### [Problem requirements]
Output only this range of the data below: the line that contains "The height and width of the screenshot is (957, 1167)." through the final line, both ends included, each retyped exactly.

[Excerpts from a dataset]
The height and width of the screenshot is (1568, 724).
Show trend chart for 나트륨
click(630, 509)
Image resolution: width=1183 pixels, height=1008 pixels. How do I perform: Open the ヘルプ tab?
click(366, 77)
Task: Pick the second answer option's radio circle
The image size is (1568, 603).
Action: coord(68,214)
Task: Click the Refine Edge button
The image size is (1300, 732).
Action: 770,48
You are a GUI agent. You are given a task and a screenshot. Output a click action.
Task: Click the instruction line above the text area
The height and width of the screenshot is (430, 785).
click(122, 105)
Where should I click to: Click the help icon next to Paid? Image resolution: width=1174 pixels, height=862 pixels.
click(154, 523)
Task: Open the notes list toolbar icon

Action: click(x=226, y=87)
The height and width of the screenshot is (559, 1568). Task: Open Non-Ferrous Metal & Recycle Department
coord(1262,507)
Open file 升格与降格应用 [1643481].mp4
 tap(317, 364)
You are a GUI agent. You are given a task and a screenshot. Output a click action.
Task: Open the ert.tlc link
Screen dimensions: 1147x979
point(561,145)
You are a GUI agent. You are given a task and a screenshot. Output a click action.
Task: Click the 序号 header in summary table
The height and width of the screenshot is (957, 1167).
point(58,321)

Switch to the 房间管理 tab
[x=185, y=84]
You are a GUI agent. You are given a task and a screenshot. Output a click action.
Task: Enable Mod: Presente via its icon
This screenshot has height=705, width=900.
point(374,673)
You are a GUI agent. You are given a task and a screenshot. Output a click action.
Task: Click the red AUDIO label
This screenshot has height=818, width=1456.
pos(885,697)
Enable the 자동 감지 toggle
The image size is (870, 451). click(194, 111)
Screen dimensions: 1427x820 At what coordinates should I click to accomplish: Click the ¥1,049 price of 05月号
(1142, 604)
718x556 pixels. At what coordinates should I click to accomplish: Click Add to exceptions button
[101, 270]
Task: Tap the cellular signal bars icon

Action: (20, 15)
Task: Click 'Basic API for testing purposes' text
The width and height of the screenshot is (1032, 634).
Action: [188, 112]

### [Result of the task]
The height and width of the screenshot is (957, 1167).
point(58,321)

Switch to the 房间管理 tab
[x=185, y=84]
You are a GUI agent. You are given a task and a screenshot. Output a click action.
Task: Enable Mod: Presente via its icon
This screenshot has height=705, width=900.
point(374,673)
You are a GUI agent. You are given a task and a screenshot. Output a click action.
Task: Click the red AUDIO label
This screenshot has height=818, width=1456.
pos(885,697)
Enable the 자동 감지 toggle
The image size is (870, 451). click(194, 111)
Screen dimensions: 1427x820 At what coordinates should I click to accomplish: Click the ¥1,049 price of 05月号
(1142, 604)
718x556 pixels. At what coordinates should I click to accomplish: Click Add to exceptions button
[101, 270]
Task: Tap the cellular signal bars icon

Action: (20, 15)
Task: Click 'Basic API for testing purposes' text
The width and height of the screenshot is (1032, 634).
Action: [188, 112]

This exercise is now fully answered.